Still doing OK and then on a routine gybe I capsized for no particularly good reason. Oh well, I thought, just get it back up and carry on.

Nope - as I started to right it, expecting it to swing into the wind as usual, the boom remained horizontal and would not move.  Something amiss. As it came up more, I saw that the stopper knot in the mainsheet had come loose and the sheet had come entirely out of everything up to the boom becket and had wrapped itself in such a way that the boom was now held almost amidships.  I realised I could not right the boat with the boom swinging free which meant it would certainly blow over again.  Luckily our RIB was not far away and I motioned for him to come over. While he helped a bit, I spent the next 15 minutes or so in a very frustrating time of undoing the mainsheet and re-rigging it in the boat on its side. Having to undo knots in the sheet a couple of times. And thinking to myself, I am getting too old for the crap.  Or some such nonsense.

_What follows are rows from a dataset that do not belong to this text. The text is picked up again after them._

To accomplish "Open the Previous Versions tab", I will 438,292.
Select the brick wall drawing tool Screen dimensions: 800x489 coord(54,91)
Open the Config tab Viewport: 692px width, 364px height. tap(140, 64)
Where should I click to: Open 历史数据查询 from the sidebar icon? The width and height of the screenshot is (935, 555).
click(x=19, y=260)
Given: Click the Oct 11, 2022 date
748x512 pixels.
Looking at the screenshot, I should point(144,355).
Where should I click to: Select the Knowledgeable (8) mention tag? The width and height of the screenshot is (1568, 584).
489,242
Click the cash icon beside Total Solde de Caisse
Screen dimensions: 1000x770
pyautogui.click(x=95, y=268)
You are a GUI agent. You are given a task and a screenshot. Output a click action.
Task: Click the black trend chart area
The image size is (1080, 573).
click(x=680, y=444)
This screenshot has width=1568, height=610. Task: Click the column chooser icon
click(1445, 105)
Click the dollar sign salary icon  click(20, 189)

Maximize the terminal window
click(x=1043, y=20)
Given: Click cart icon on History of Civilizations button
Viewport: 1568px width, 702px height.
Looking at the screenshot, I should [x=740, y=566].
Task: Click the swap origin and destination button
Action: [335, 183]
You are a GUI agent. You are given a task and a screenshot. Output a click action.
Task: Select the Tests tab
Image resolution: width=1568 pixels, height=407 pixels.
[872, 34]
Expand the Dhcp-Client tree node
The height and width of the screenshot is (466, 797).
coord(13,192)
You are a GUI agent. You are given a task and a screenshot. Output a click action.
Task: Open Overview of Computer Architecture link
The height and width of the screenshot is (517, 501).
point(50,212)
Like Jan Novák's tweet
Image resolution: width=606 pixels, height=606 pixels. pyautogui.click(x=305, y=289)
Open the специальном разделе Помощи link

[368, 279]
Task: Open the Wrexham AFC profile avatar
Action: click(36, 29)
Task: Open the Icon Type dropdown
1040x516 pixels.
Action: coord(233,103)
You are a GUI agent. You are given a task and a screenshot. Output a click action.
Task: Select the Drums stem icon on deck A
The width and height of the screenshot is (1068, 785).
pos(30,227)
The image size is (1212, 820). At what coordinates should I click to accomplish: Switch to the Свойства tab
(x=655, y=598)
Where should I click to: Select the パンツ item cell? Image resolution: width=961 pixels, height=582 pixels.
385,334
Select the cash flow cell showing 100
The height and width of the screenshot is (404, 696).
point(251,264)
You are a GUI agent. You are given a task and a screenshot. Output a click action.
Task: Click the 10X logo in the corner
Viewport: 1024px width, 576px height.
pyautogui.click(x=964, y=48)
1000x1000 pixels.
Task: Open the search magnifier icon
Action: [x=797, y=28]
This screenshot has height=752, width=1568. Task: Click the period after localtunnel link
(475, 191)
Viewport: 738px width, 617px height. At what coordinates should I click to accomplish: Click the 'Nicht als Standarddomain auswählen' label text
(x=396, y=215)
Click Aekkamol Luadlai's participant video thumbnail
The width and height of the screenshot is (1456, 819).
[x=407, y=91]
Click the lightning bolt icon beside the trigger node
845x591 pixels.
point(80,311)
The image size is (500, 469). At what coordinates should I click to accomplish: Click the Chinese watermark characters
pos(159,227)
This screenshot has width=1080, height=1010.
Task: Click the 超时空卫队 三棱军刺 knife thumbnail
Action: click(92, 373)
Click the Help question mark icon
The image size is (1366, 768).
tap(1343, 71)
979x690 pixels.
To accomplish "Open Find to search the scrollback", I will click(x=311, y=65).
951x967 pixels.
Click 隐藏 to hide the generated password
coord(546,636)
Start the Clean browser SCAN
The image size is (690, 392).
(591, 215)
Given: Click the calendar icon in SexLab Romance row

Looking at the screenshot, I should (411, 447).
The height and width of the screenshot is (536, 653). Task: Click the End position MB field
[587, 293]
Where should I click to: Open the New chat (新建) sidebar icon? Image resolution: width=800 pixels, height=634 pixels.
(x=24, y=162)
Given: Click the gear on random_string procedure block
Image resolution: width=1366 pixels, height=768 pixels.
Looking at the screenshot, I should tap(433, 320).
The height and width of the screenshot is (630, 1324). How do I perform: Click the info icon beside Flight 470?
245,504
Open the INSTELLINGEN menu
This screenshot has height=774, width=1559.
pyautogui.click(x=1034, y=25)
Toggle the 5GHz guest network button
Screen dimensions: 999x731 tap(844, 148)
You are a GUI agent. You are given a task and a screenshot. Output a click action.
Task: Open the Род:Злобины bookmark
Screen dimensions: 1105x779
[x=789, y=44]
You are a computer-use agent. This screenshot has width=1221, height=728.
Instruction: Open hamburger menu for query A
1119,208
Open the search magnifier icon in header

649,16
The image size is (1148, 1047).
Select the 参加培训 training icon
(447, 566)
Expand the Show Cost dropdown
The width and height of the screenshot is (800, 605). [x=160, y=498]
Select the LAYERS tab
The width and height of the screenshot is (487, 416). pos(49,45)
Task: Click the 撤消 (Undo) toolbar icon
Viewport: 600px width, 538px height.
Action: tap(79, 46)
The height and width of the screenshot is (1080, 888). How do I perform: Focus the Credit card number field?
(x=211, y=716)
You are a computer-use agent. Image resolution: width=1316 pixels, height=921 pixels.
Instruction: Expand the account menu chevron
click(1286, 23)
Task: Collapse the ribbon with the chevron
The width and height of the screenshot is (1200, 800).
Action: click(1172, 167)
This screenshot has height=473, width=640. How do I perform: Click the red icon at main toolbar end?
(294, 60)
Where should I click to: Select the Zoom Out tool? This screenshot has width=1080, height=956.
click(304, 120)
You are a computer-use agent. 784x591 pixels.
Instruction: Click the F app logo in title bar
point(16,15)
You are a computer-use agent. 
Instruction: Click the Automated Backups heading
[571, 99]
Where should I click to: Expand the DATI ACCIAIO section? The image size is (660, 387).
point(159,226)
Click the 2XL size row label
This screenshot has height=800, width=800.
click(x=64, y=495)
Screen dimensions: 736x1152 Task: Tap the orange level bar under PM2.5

Finally things were resolved and the pack was coming by after having gone around a couple of marks. I joined them and just sailed the rest of the course for fun and practice with a DNF.

Afterward I was tired and sore. Of course I expected that since I had not sailed or been to the gym for over 2 weeks. But I was wondering if the Laser (or any physical dinghy) is still the boat for me. There are so many things to like about dinghies but it is also a fact that their physicality will become increasingly a potential source of frustration.  Of course most of that frustration would be the result of attitude - like thinking I am competing with athletic sailors 40 to 20 years younger - which is certainly not an intelligent thing to do. And certainly part of a vain wish to rebel against getting older.

But also while a Laser represents a very pure form of sailing right in the midst of the elements, its single sail simplicity also leaves a gap. I enjoy working with headsails and spis.  I may start doing some 2 handed dinghies along with the Laser.

And triple checking that my stopper knots are tight.